I dont think it really matters what you do with the probe as long as you KEEP THE DOOR SHUT!
Imagine that your fridge is full of water. When you open the door, all the water is going to fall/rush out all over the floor.
This is pretty much what happens to the cold air every time you open the fridge door.

My 2c.

Gregor


----------



## stew.w (9/2/10)

i would think a seperate bottle of water in the fridge would be useless.

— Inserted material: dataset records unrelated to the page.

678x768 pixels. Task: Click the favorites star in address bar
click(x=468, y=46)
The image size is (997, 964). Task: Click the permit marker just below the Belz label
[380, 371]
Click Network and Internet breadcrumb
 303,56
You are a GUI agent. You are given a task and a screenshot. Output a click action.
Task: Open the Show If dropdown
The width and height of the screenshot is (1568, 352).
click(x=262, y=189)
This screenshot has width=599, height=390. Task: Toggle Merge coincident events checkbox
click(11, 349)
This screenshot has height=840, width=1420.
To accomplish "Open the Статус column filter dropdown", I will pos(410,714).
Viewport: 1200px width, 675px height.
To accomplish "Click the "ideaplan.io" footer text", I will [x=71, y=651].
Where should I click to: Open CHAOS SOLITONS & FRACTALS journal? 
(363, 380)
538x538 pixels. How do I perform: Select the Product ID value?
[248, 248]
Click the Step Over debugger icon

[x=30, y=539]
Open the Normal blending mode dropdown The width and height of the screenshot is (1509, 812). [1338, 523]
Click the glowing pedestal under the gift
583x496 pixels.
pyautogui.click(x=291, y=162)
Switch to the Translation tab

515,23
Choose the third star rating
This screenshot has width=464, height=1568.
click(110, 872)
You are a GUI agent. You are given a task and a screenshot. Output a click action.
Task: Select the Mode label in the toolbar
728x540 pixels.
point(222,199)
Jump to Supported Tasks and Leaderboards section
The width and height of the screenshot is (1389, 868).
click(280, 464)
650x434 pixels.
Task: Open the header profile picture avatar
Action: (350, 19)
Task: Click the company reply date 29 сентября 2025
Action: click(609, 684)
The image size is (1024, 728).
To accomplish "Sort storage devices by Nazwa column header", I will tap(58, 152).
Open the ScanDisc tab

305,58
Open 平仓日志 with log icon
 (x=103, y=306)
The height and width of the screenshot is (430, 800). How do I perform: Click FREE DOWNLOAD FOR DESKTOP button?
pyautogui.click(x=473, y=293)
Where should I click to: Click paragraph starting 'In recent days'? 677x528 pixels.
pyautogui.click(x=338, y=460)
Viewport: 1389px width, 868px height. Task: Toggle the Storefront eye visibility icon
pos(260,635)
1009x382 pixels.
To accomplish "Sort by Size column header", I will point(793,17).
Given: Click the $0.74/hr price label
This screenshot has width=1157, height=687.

1. because its smaller and would take a fraction of the energy to change the temperature

2 the yeast in the wort generate heat and water in the bottle doesnt, meaning that for the fridge to turn on the wort would need to heat the air and the air heat the bottle of water. which would mean a delay in the fridge turning on

i would have thought the best idea to be an insulated fermenter with the probe between the wall of the ferm and insulation


----------



## kamino (9/2/10)

I stick the temperature probe in a stubbie full of water at the back of the fridge. This method is a trade off between placing the probe in air (tightest control / lots of small compressor runs may shorten life of compressor) and placing the probe on/in the fermenter (poor control because of temperature undershoot).

This great post explains it way better http://www.aussiehomebrewer.com/forum//ind...st&p=411990 

In the post the guy puts a data logger on his fermenter with his fridgemate probe, fridgemate set to 18deg for a ferment. The datalogger showed that the min temp dropped to 13.7 every cooling cycle!!

Has anyone else here that places their probe in/on fermenter noticed this undershoot? I guess a temperature datalogger would be the way to measure it properly.


----------



## RdeVjun (9/2/10)

kamino said:


> I stick the temperature probe in a stubbie full of water at the back of the fridge. This method is a trade off between placing the probe in air (tightest control / lots of small compressor runs may shorten life of compressor) and placing the probe on/in the fermenter (poor control because of temperature undershoot).
> 
> This great post explains it way better http://www.aussiehomebrewer.com/forum//ind...st&p=411990
> 
> ...


Excellent post and link to quite a useful resource, I vaguely recall seeing it when it was posted, so thanks for the reminder. Yes, about the only way to know how your temp/fridge-mate is to log temperature as well, but that gets out of the reach of most hobbyists.

FYI, I am about to do the multiple temperature sensor per fridge thing. I have an elderly datalogger controlling my fridges however at the moment, just a single sensor in air for one (lagers) and a 2L bottle of water for the others (ales)- I probably should have them the other way around as the lager fridge does cycle quite a bit on a +/-0.5C threshold. I haven't paid a great deal of attention to the actual data yet, but I've scored some more useable temperature sensors (surplus, some elderly CS107s) and have the channels free in the logger (a CR10X, so 16 single- ended inputs, 8 control ports, ambient temp from the logger wiring panel too), so fairly soon I can hook them all up. I've got the convenience of logging power on cycles for count and duration with the control data too. 
Obviously I'll report my findings in due course, but I'm thinking the temperature threshold, wort temp fluctuation and the fridge cycling rate are all a bit of a balancing act for the thermodymamically- minded brewer. My brain isn't big enough for that so I'll just measure and adjust until I get what I want!


----------